- Opening Delimiter -

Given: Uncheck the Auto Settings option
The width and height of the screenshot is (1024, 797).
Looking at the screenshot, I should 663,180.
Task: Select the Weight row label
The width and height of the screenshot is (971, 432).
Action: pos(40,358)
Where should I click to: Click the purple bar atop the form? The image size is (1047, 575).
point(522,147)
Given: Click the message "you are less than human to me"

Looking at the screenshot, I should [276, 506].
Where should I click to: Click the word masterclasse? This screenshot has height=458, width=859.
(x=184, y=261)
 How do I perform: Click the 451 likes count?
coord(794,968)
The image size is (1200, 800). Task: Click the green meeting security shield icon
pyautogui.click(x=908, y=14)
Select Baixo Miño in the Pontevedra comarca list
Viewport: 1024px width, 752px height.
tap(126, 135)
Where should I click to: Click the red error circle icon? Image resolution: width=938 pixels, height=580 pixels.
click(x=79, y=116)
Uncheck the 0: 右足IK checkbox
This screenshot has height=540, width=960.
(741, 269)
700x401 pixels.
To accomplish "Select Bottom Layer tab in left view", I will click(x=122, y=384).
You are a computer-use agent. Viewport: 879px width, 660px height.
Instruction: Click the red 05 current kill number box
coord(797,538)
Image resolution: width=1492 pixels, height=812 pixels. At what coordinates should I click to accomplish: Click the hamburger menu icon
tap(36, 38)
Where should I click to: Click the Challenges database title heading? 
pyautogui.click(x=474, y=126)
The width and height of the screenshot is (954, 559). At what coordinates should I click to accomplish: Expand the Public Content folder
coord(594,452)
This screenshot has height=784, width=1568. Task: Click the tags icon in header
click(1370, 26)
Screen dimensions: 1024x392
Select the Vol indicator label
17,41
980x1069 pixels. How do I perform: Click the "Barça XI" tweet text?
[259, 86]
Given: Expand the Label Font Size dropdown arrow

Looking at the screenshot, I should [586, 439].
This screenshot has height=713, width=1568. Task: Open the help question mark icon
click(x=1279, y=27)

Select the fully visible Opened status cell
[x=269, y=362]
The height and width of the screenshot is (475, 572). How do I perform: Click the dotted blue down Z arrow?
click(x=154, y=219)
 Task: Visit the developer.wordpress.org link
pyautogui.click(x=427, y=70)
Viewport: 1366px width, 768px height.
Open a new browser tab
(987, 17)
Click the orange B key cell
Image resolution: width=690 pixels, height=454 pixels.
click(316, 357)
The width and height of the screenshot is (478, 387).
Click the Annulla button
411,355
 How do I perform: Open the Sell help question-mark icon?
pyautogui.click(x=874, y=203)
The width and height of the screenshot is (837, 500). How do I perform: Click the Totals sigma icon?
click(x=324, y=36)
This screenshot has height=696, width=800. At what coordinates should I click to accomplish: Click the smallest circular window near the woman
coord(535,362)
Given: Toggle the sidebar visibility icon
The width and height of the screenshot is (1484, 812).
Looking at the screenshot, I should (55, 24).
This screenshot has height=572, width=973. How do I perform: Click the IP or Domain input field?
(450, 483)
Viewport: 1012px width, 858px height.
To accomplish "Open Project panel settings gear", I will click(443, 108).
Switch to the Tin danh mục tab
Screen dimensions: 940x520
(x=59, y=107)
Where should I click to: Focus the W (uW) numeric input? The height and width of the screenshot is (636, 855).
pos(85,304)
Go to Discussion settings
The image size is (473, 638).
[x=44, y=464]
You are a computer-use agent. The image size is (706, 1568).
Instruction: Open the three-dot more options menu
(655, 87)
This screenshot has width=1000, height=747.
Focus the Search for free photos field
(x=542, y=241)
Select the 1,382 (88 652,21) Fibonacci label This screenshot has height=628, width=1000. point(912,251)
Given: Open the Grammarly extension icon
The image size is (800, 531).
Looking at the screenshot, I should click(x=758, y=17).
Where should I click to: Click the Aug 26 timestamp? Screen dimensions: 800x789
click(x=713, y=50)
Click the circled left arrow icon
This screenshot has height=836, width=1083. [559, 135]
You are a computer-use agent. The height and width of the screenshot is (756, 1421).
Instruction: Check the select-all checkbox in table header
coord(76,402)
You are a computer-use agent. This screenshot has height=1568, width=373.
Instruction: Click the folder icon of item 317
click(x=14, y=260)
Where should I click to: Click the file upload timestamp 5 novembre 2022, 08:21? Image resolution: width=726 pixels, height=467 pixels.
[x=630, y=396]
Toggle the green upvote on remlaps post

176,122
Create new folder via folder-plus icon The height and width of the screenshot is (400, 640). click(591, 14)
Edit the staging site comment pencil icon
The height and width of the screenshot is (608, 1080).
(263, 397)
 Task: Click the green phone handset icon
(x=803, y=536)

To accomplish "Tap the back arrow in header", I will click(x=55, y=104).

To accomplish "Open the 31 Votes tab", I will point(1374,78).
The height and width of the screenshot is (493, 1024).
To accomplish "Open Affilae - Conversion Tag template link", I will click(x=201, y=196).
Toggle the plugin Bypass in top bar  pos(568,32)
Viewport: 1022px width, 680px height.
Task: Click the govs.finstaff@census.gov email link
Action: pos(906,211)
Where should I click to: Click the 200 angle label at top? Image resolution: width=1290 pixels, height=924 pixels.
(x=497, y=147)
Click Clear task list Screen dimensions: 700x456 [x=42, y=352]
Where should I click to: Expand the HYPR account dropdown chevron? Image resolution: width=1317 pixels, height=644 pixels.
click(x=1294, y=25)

- Closing Delimiter -

[Exercise requirements]: Print the line with "Instruction: Click the folder" and every line after it in the entries above, exactly as written. Leave out all other lines.

[Exercise response]:
Instruction: Click the folder icon of item 317
click(x=14, y=260)
Where should I click to: Click the file upload timestamp 5 novembre 2022, 08:21? Image resolution: width=726 pixels, height=467 pixels.
[x=630, y=396]
Toggle the green upvote on remlaps post

176,122
Create new folder via folder-plus icon The height and width of the screenshot is (400, 640). click(591, 14)
Edit the staging site comment pencil icon
The height and width of the screenshot is (608, 1080).
(263, 397)
 Task: Click the green phone handset icon
(x=803, y=536)

To accomplish "Tap the back arrow in header", I will click(x=55, y=104).

To accomplish "Open the 31 Votes tab", I will point(1374,78).
The height and width of the screenshot is (493, 1024).
To accomplish "Open Affilae - Conversion Tag template link", I will click(x=201, y=196).
Toggle the plugin Bypass in top bar  pos(568,32)
Viewport: 1022px width, 680px height.
Task: Click the govs.finstaff@census.gov email link
Action: pos(906,211)
Where should I click to: Click the 200 angle label at top? Image resolution: width=1290 pixels, height=924 pixels.
(x=497, y=147)
Click Clear task list Screen dimensions: 700x456 [x=42, y=352]
Where should I click to: Expand the HYPR account dropdown chevron? Image resolution: width=1317 pixels, height=644 pixels.
click(x=1294, y=25)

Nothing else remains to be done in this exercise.